# Load packages

In [1]:
import numpy as np # linear algebra
import pandas as pd # data processing, CSV file I/O (e.g. pd.read_csv)

import torch
import torch.nn as nn
import torch.optim as optim

import torch.nn.functional as F
from torch.utils.data import Dataset, DataLoader

from transformers import BertTokenizer, BertModel

import matplotlib.pyplot as plt

import time

# Wandb login & Config & Loading Data

In [2]:
#import wandb
#from kaggle_secrets import UserSecretsClient
#user_secrets = UserSecretsClient()
#secret_value_0 = user_secrets.get_secret("wandb_key")

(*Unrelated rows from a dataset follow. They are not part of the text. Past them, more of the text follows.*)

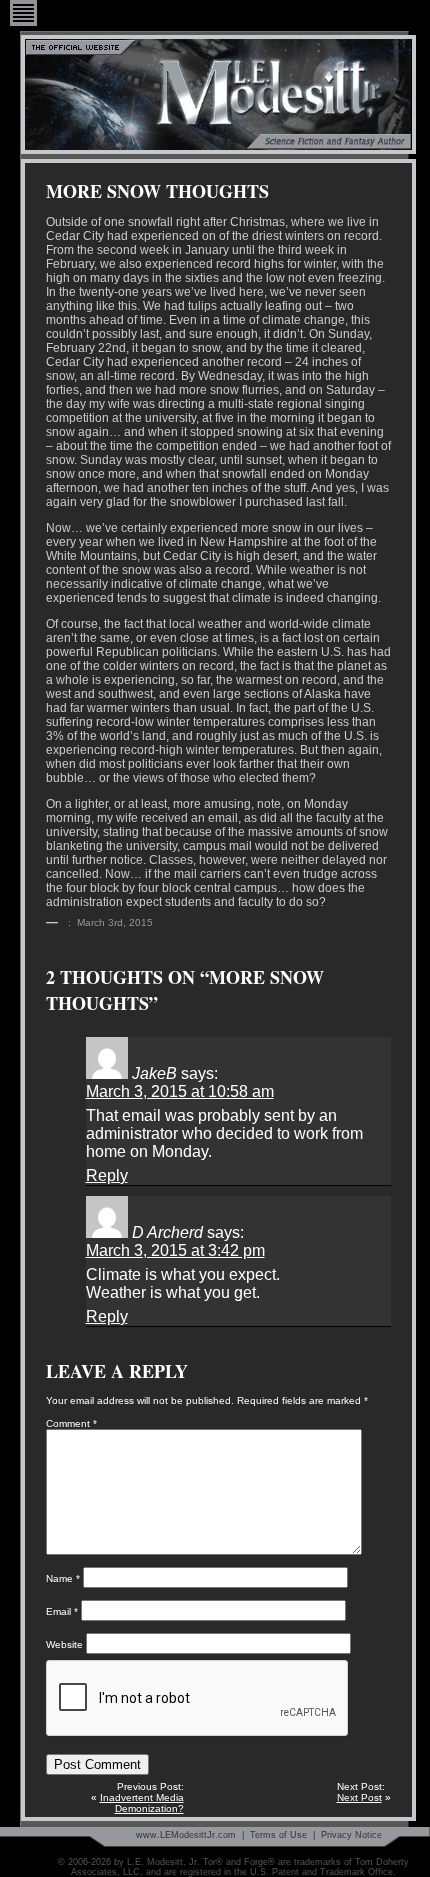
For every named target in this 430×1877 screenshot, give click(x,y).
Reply (107, 1175)
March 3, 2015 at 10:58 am (180, 1091)
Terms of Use (278, 1835)
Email (62, 1611)
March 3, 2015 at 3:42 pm (175, 1250)
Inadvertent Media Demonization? (142, 1803)
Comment (71, 1423)
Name (63, 1578)
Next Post (359, 1797)
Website (64, 1644)
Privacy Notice (351, 1835)
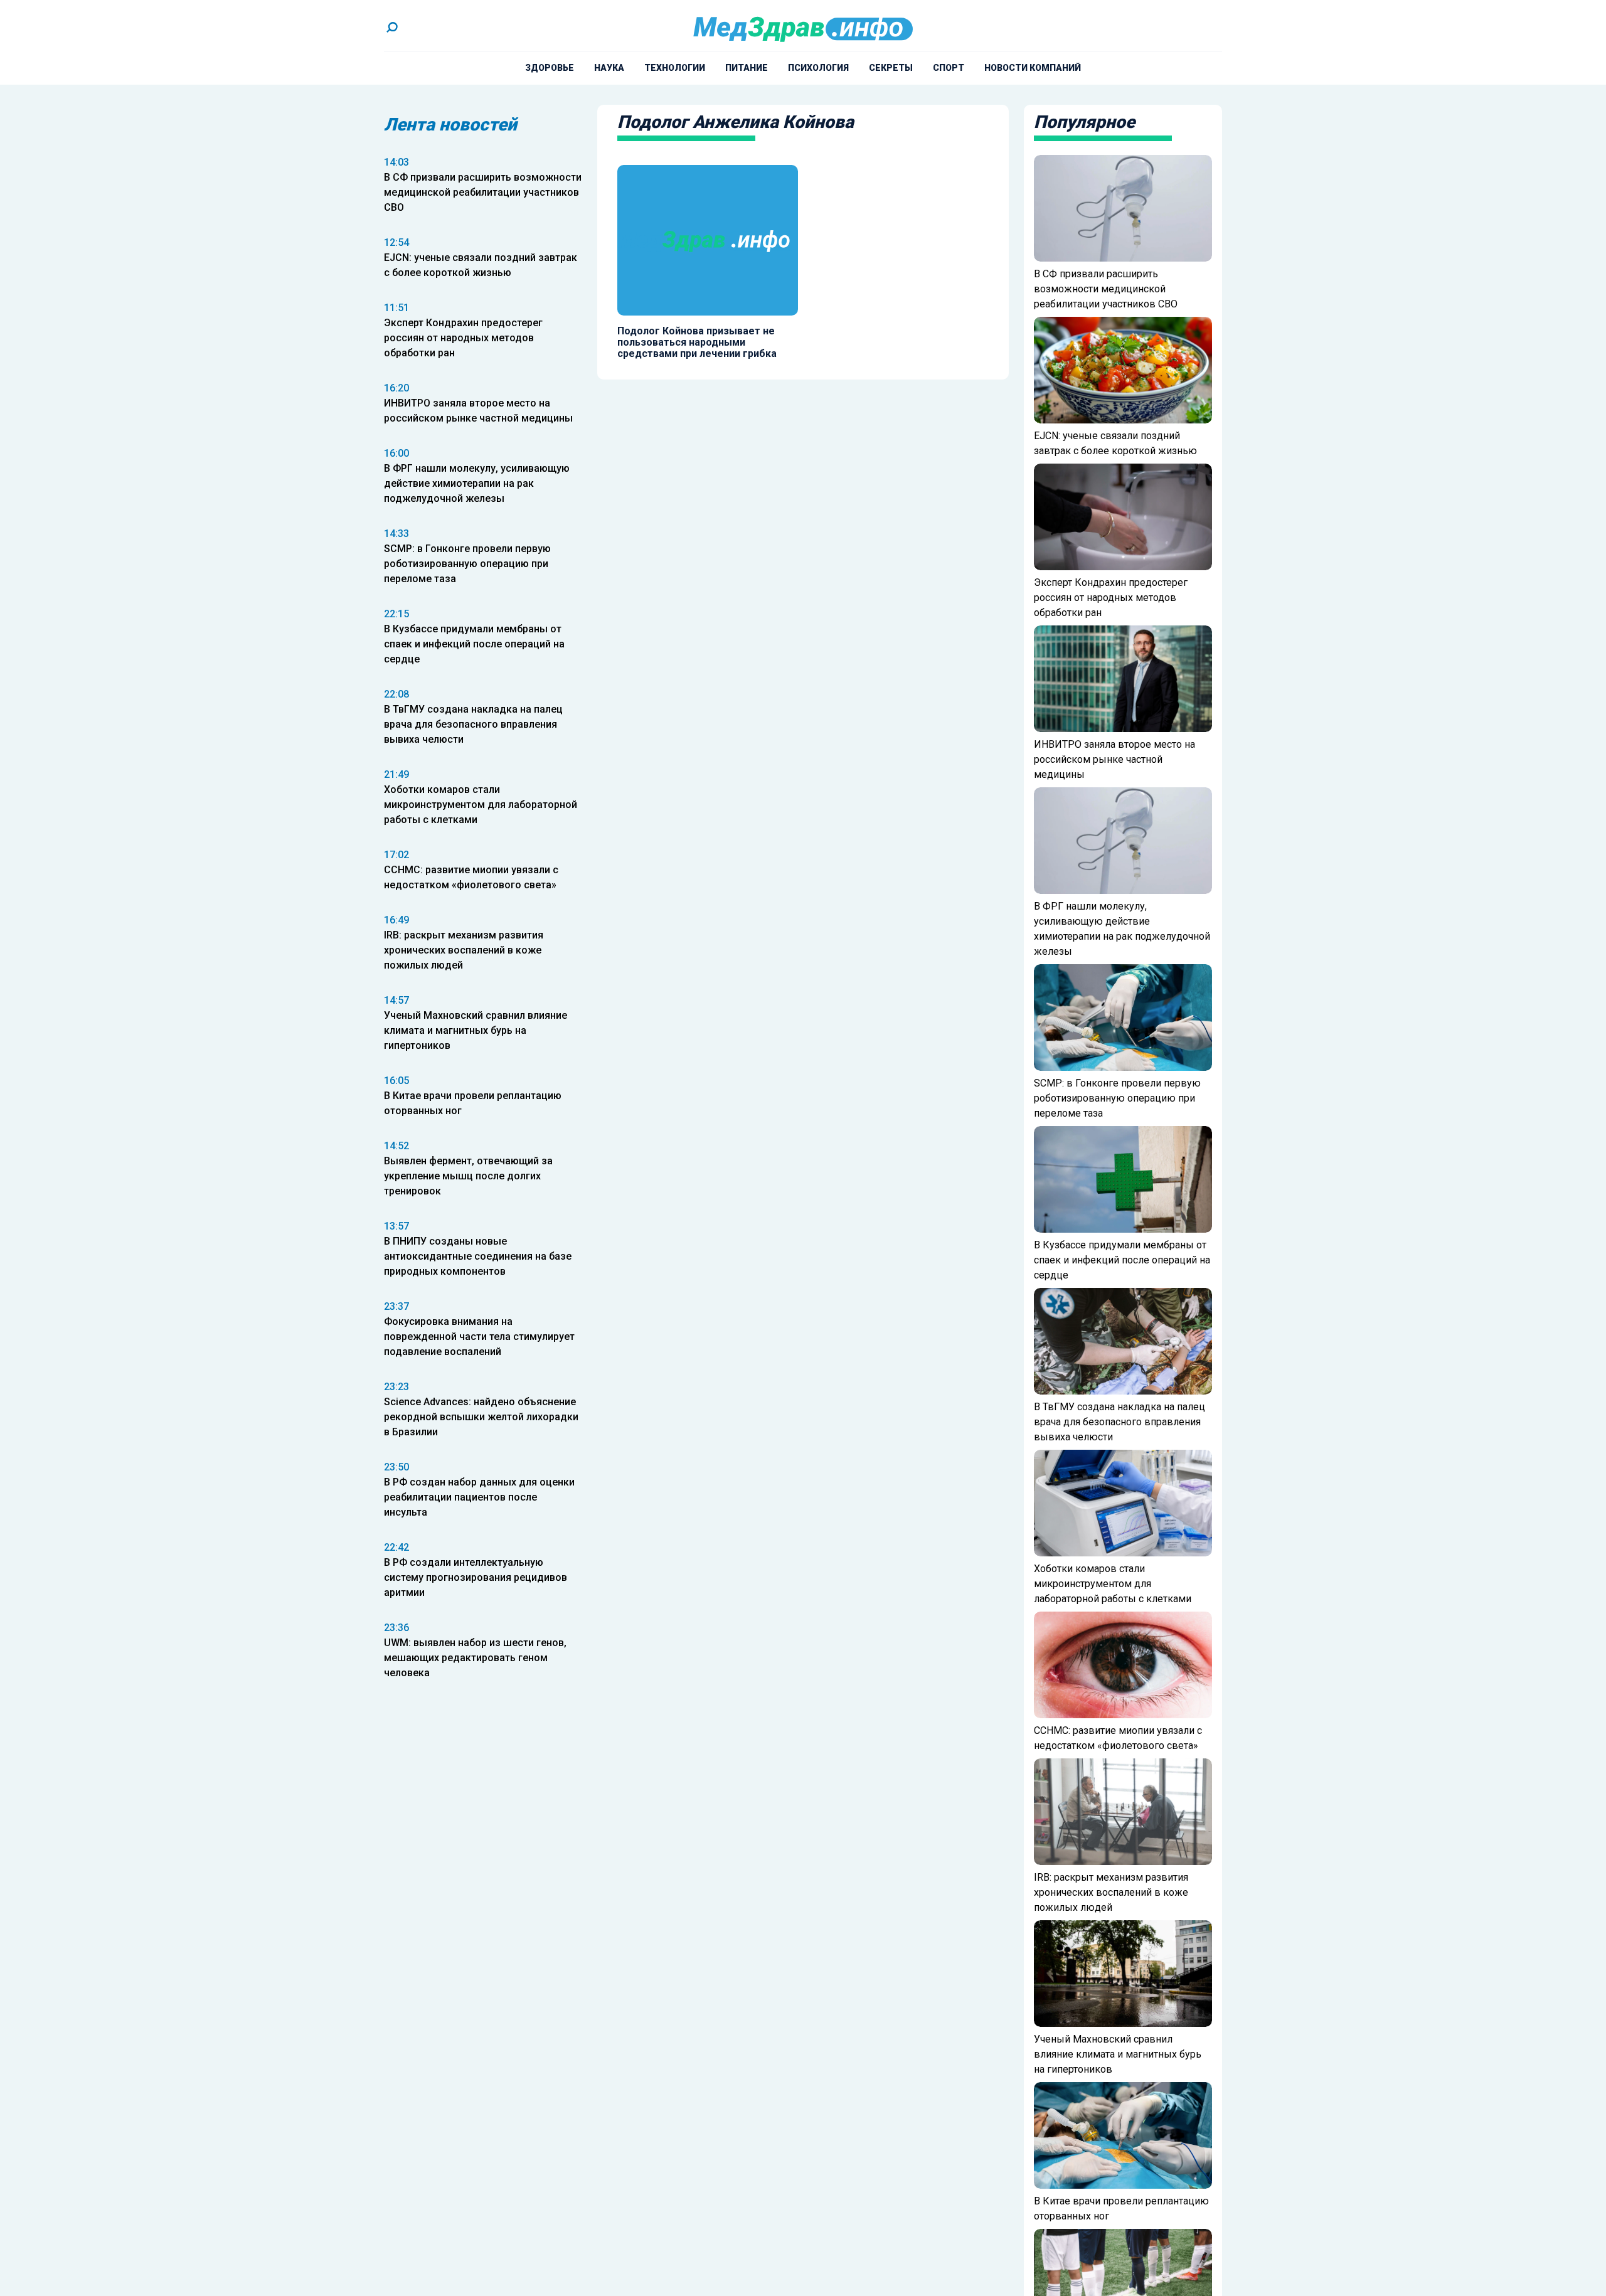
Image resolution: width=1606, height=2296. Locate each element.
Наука (609, 68)
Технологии (674, 68)
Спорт (948, 68)
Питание (746, 68)
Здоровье (549, 68)
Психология (818, 68)
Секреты (891, 68)
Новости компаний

#wandb.login(key = secret_value_0)

In [3]:
class config:
    seed = 42
    
    ## train parameters
    BATCH_SIZE = 64
    EPOCHES = 200
    num_warmup_rate=0.05
    n_clusters = 140
    model_name = 'BERT-MLP'

In [4]:
df_b = pd.read_csv('/home/zhaojinyue/workspace/intent-cluster/archive/data/banking/train.tsv', sep='\t')
df_c = pd.read_csv('/home/zhaojinyue/workspace/intent-cluster/archive/data/clinc/train.tsv', sep='\t')
df_b_te = pd.read_csv('/home/zhaojinyue/workspace/intent-cluster/archive/data/clinc/test.tsv', sep='\t')
df_b_dev = pd.read_csv('/home/zhaojinyue/workspace/intent-cluster/archive/data/banking/dev.tsv', sep='\t')

In [5]:
df_b.head()

Unnamed: 0,text,label
0,Could you help my figure out the exchange fee?,exchange_charge
1,I made a cash deposit to my account but i don'...,balance_not_updated_after_cheque_or_cash_deposit
2,Hello - I'm on the app and trying to purchase ...,beneficiary_not_allowed
3,Why is it saying I have a pending payment?,pending_card_payment
4,Is there an extra charge to exchange different...,exchange_charge


# class mapping dict

In [6]:
df = df_b
df_te = df_b_te
num_classes = df['label'].nunique()*2

In [7]:
label_mapping = {v:i for i,v in enumerate(df['label'].unique())}
df['label_num'] = df['label'].map(label_mapping)
df_te['label_num'] = df_te['label'].map(label_mapping)

# Dataset

In [8]:
tokenizer = BertTokenizer.from_pretrained('/home/zhaojinyue/workspace/intent-cluster/bert')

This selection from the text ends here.